Mortgage Principal: no rate increase upon renewal 1% increase in rates upon renewal 2% increase in rates upon renewal 3% increase in rates upon renewal
$479,211 $2,606.13 $2,846.24 $3,097.48 $3,359.30

“This is a big problem,” says Ross. “By qualifying a buyer at the higher, posted rate we protect the downside risk, the impact higher mortgage rates will have on a homeowner’s budget. In essence, these regulations stress-test whether or not a buyer can withstand a 1% to 2% increase in mortgage rates.” But under the current regulations there is a loophole to this stress-test: Opt for a fixed rate mortgage and you can get a mortgage based on the cheaper, discounted rate.

“Up until now, changes to mortgage regulations have focused on down payment minimums, but I fundamentally believe that where we really need intervention is in how we qualify borrowers,” says Ross. He believes the regulations need to be further amended so that all borrowers would qualify based on posted rates. “It’s irresponsible to simply ignore this.”

A factor for Morneau’s task force to explore

Just yesterday, in a speech given to a Toronto Economic Club of Canada, Federal Finance Minister Bill Morneau promised to help find solutions to Canada’s heated housing market. His first step towards this was to create a joint working group—an ad hoc collaborative committee made up of municipal, provincial and federal representatives.

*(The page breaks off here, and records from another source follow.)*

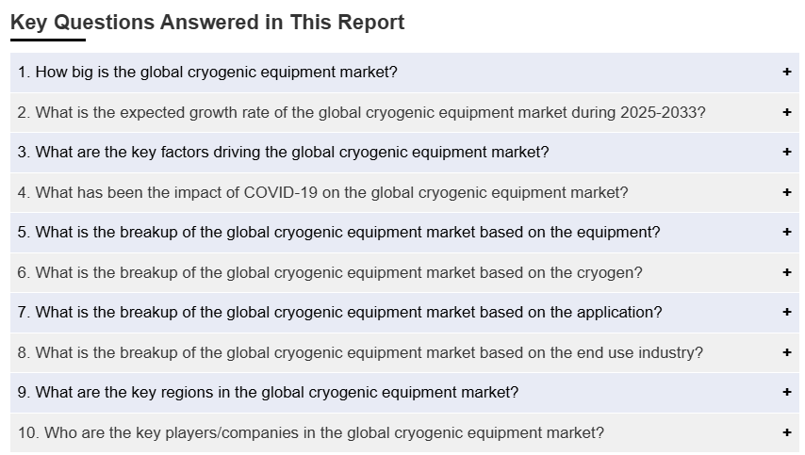This screenshot has width=805, height=455.
Task: Click plus icon for question 1 market size
Action: (x=786, y=73)
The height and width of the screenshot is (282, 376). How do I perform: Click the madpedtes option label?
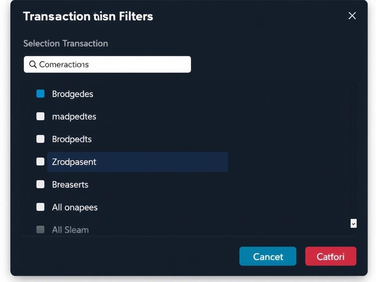(x=74, y=117)
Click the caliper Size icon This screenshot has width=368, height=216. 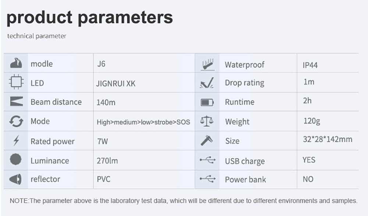[207, 141]
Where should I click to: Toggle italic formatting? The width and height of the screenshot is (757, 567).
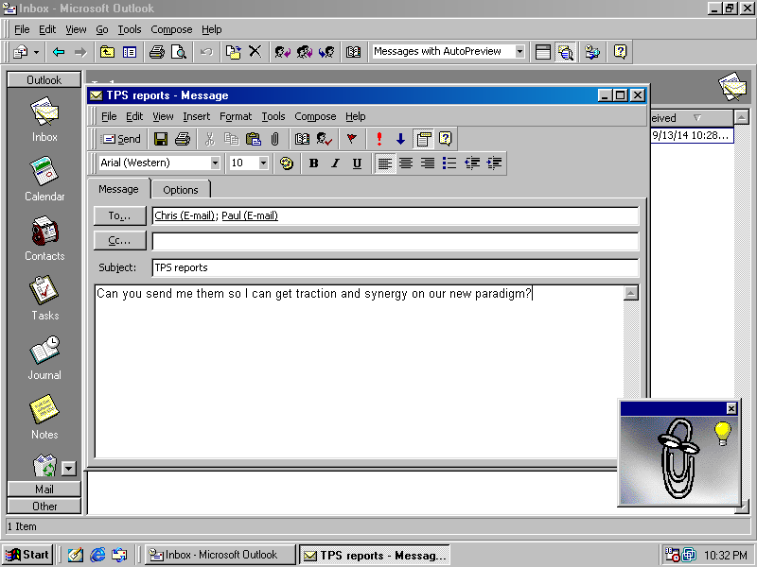click(335, 163)
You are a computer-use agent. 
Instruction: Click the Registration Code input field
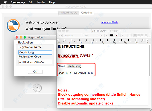click(35, 62)
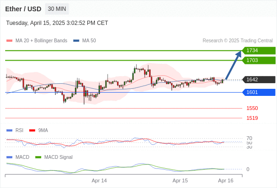Click the Apr 14 date marker

[x=99, y=180]
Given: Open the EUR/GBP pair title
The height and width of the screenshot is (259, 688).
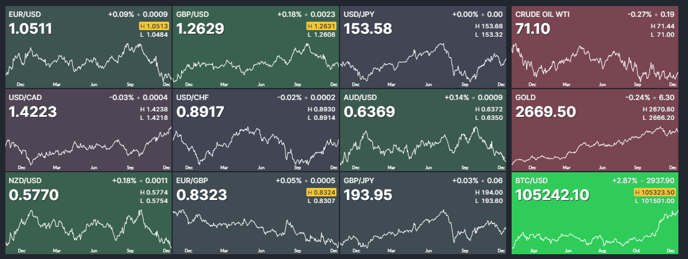Looking at the screenshot, I should click(191, 180).
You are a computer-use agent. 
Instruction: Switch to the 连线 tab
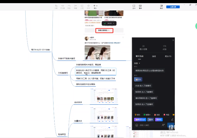click(x=154, y=56)
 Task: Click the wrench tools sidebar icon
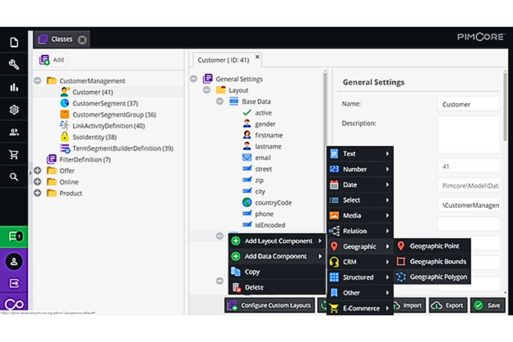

During his speech, Morneau explained: “This group will examine the broad range of policy levers and factors that affect supply and demand of housing, the issue of affordability, and the stability of the housing market.”

Part of the group’s mandate is to provide “evidence-based” recommendations on how to tackle Canada’s complex housing market. While measures to slow or impede the rush of money from foreign buyers and the speculative moves made by house-flippers wasn’t ruled out, Morneau also suggested that taxation or additional regulations are also possibilities. “The housing market in Canada is a complex problem; one we are paying very close attention to.”

He added that while getting into the market is a real concern for middle-class Canadians, particularly those living in larger cities like Toronto and Vancouver, the possible devaluation of housing stock was the government’s primary concern. “For people that already own homes, it’s the single largest investment they’ll ever make and we need to make sure it’s safe and secure. Our goal is to protect that investment.”

If that’s the case, then Morneau’s ad-hoc working group on housing affordability and market stability will really need to examine the level of risk lenders pass on to mortgage loan insurers, like the Canada Mortgage and Housing Corporation, and consider closing mortgage qualification loopholes that help stress-test affordability and ensure household budget stability in the future.